EmpiricalRL Syllabus (subject to change)



CMPUT 607: Empirical Reinforcement Learning
Term: Winter, 2021
Lecture Date and Time: Mon, Wed 12:30 - 2:00 p.m (Mountain Time). Lecture Location: Remote

Prerequisites

An undergraduate or graduate level course on Reinforcement Learning (e.g., CMPUT 397, CMPUT 366 from 2018), or successfully complete the 4-course UofA RL MOOC. This is an advanced class on Reinforcement Learning. We will not cover the basics of RL; it will be assumed students already know the material.

Description

This course will focus on doing good experiments in reinforcement learning (RL). Reinforcement Learning is a fast growing field. Learning systems are becoming more complex and are routinely applied to complex games, 3D simulators, and robots. It is challenging to evaluate these systems because performance depends on carefully setting numerous hyper-parameters and each experiment may consume vast amounts of data and compute—sometimes running for days over even weeks on super clusters. It is not secret that many of the empirical results published in the RL literature are suspect or flat out misleading. This course will focus on designing and conducting good experiments in RL. We will survey best practices and criticism of popular methodologies used in the field. The objective of the course is to train each student to be a good RL empiricist—which will be demonstrated with a final project focused on conducting a good experiment. The class will be a mix of lecture, student presentations on papers from the literature, and the final project.

---+---

▸ Short exercise 1:
Answer these questions from the course syllabus, one line each:
(a) On which days and at what time are lectures held?
(b) Which online option satisfies the prerequisite?
(c) How will each student show that they have become a good RL empiricist?
▸ Short exercise 2:
Name every course number (beginning with CMPUT) that appears in the course syllabus.
▸ Short exercise 3:
Write out the passage of the course syllabus that begins with "CMPUT 607: Empirical" and ends with "know the material.". Keep its wording unchanged.

▸ Recorded information:
---+---

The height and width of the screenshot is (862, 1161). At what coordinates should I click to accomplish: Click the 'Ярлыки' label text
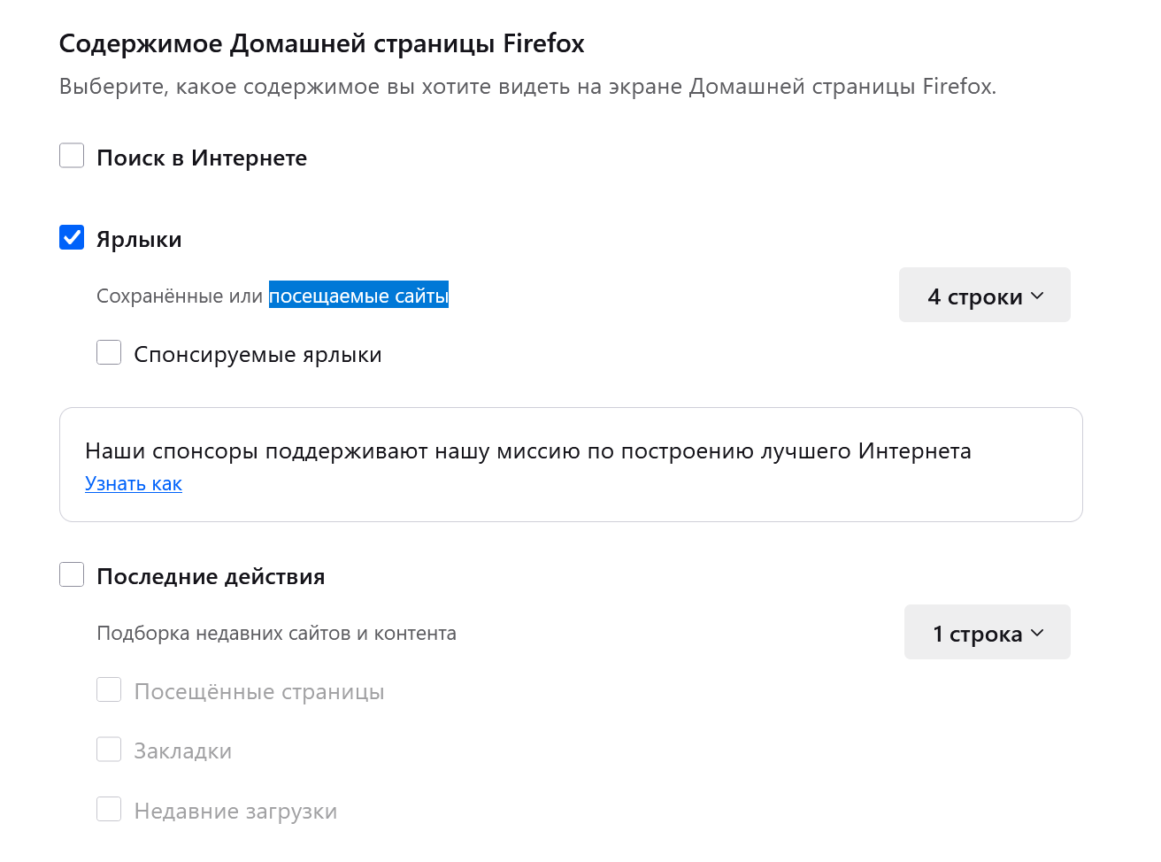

---+---

▸ Solution 1:
(a) Mondays and Wednesdays, 12:30 - 2:00 p.m. (Mountain Time).
(b) Completing the 4-course UofA RL MOOC.
(c) Through a final project focused on conducting a good experiment.

▸ Solution 2:
CMPUT 607, CMPUT 397, CMPUT 366

▸ Solution 3:
CMPUT 607: Empirical Reinforcement Learning
Term: Winter, 2021
Lecture Date and Time: Mon, Wed 12:30 - 2:00 p.m (Mountain Time). Lecture Location: Remote

Prerequisites

An undergraduate or graduate level course on Reinforcement Learning (e.g., CMPUT 397, CMPUT 366 from 2018), or successfully complete the 4-course UofA RL MOOC. This is an advanced class on Reinforcement Learning. We will not cover the basics of RL; it will be assumed students already know the material.